“Kortenhof had heard of a high school where pranksters had put an automobile tire over the top of a 30-ft. flagpole, like a ring on a finger, and this seemed to him an impressive and elegant and beautiful feat that we at our high school ought to try to duplicate.”— Jonathan Franzen, The Discomfort Zone: A Personal History (2006)
Franzen, a bestselling and critically acclaimed novelist (Freedom), is my age, so I was intrigued by what of pranks he and his friends played in high school nearly 40 years ago. The question took on even more consuming interest for me because of the mischief created by more than five dozen seniors in Teaneck, N.J.,in the wee, wee hours of the morning a few weeks ago—a break-in that resulted in cops from neighboring Bergen County towns descending on the school, and possible criminal charges that led to a hue and cry, mass rallies by parents on behalf of their boneheaded progeny, and extensive Northeast regional media coverage.

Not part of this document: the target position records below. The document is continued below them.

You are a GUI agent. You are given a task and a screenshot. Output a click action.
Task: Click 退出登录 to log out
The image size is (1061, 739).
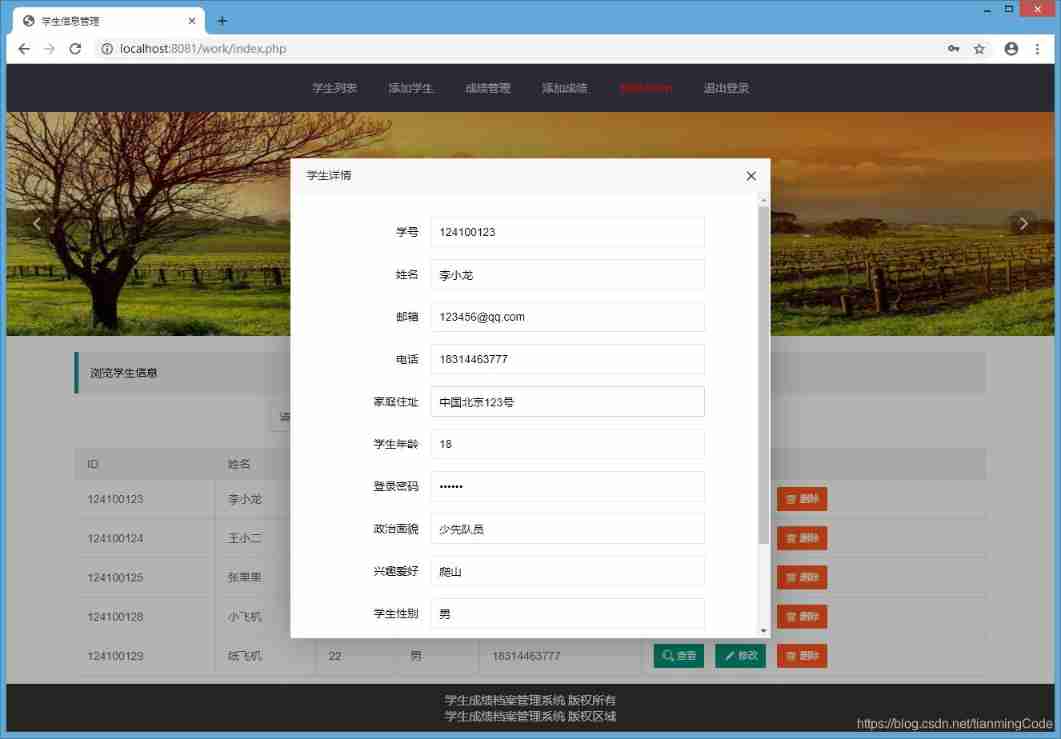726,88
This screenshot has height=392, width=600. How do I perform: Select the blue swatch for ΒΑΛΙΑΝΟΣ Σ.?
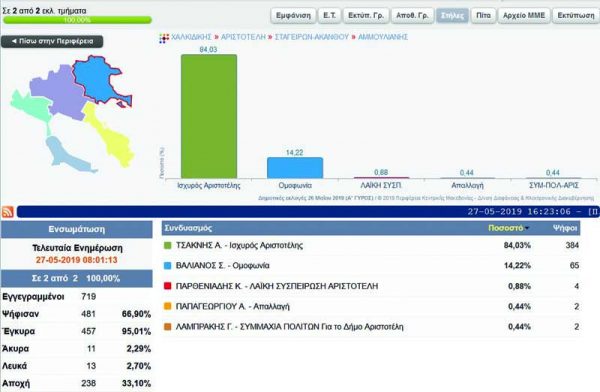point(167,266)
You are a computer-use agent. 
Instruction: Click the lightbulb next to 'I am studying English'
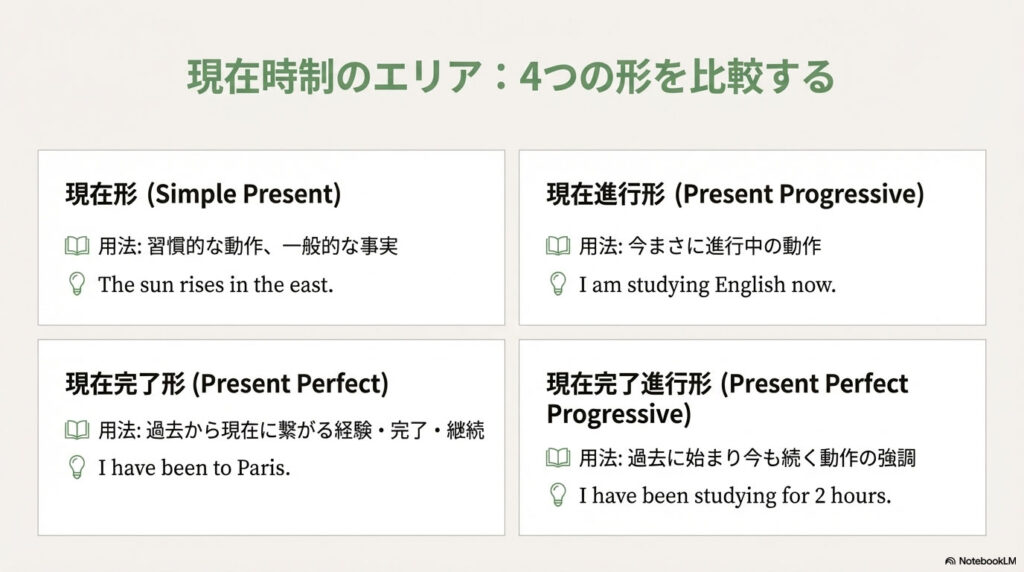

I don’t know which side is closer to the truth in the Teaneck case, the cops or the kids. I am glad that, following an agreement with the Bergen County Prosecutor, the seniors who are adults in the eyes of the law won’t face criminal charges as part of their permanent record because of this idiotic offense. But even if little was damaged and the whole thing was just a gross overreaction on the part of the authorities, you wish that these teens could have exercised better judgment. Or, since the offenses were so plain stupid, at least they could have used more imagination, as Franzen and his friends did.